A espantosa saga dos sapiens

117.000.000.000. Esse é o número estimado de Homo sapiens nascidos até aqui. Claro que é uma conta impossível de ser feita sem uma margem de erro considerável, mas nos serve muito bem como ordem de grandeza. Os números são do Population Reference Bureau (PRB), uma instituição focada em pesquisas e análises demográficas, e levam em conta um período de aproximadamente 200 mil anos, o que, em teoria, é o tempo mais provável desde o nosso surgimento no pedaço. Isso significa que representamos, eu, você e os nossos 8 bilhões de coirmãos e coirmãs vivos, pouco menos de 7% de toda essa multidão de sapiens que já respirou no Planeta Terra. Pode até parecer uma fração pequena em relação ao total, no entanto, vale lembrar todos os vivos estão aqui há no máximo 1 século, enquanto nossa breve história humana tem ao menos 2 mil séculos.

Não podemos esquecer também que não surgimos de um passe de mágica; muitas outras espécies de hominídeos nos precederam, e outras tantas, como já é conhecido, de fato coexistiram conosco e até, como Neandertais e Denisovanos, chegaram mesmo a se misturar conosco. Se considerarmos os primeiros hominídeos a habitar o planeta como nossos parentes mais distantes, então a nossa linhagem bípede, a característica fundamental que nos diferencia de todos os outros primatas, surgiu há pelo menos 3,2 milhões de anos. Essa é a idade aproximada da “Lucy”, o fóssil de Australopithecus afaris conhecido mais antigo. E ainda que o número possa ser maior a partir de novas descobertas quanto ao início do bipedismo, será mesmo assim uma ninharia de tempo se pensarmos que os dinossauros foram extintos há mais de 60 milhões de anos e as primeiras formas de vida tem pelo menos 3,5 bilhões de anos.

Somos jovens, muito jovens. 200 mil, ou mesmo 3 milhões de anos, são apenas pequenas frações em relação aos 4,5 bilhões do planeta; estamos aqui, os sapiens, em meros 0,005% de todo esse tempo. São muitos números, alguns, imensos, mas eles importam para termos uma dimensão melhor de como as coisas são e entendermos o nosso papel considerando uma escala mais realista do tempo, algo que quase invariavelmente esquecemos de levar em conta. Estamos há pouco tempo aqui e já causamos muito. Se lembrarmos que só começamos a nos organizar em pequenos grupos sedentários, não mais nômades vivendo apenas de caça e coleta, há pouquíssimos 10 mil anos, e que só nesse momento começamos, de fato, a transformar o meio em que existimos para melhor nos atender e acomodar, isso nos torna algo completamente fora da curva no universo biológico.

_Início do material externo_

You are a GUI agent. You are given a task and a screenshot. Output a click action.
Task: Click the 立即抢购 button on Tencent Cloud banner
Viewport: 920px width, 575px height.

Ainda; se assumirmos que na época de Cristo, 2 mil anos atrás, não passávamos de aproximadamente 300 milhões de humanos espalhados pelo planeta, e que só chegamos no primeiro bilhão por volta do ano 1800, e de lá para cá, em ínfimos 220 anos, nos multiplicamos por 8 e, só durante esse brevíssimo período, começamos verdadeiramente a barbarizar o planeta, então somos um fenômeno inexplicável, uma espécie ao mesmo tempo brilhante e assustadoramente destrutiva.

Somos uma progressão geométrica, tudo em nós é exponencial. Explodimos demograficamente, nosso conhecimento acumulado sobre tudo dobra em períodos cada vez mais curtos e estamos consumindo o planeta a taxas alarmantemente insustentáveis. Em algum momento, não há dúvida, não caberemos mais todos aqui, ou ao menos não se mantivermos os níveis atuais de consumo dos finitos recursos disponíveis. Inevitavelmente precisaremos expandir nossa ocupação para outros cantos do espaço. Seremos capazes de extrapolar o Planeta Terra talvez menos de 100 anos após a nossa primeira viagem à Lua. O que iremos descobrir? Quem iremos encontrar? Por quantos milhares, ou milhões de anos mais, seguiremos nós, os sapiens, em nossa espantosa saga em busca do desconhecido? Estamos apenas entrando em uma nova era.

E para nós, o que sobrará ao final?

Eu não sei, é claro, ninguém sabe, é uma pergunta sem resposta. A previsibilidade do futuro talvez seja cada vez mais curta, ironicamente em uma proporção inversa a velocidade em que o conhecimento humano e, especialmente, o não humano, avança. Podemos tentar ter uma vaga ideia se formos capazes de, considerando trajetórias do passado até aqui, imaginarmos com alguma lógica para onde estamos indo, ou o que, por fim, de bom ou de ruim, restará para para nós, Estranhos sapiens.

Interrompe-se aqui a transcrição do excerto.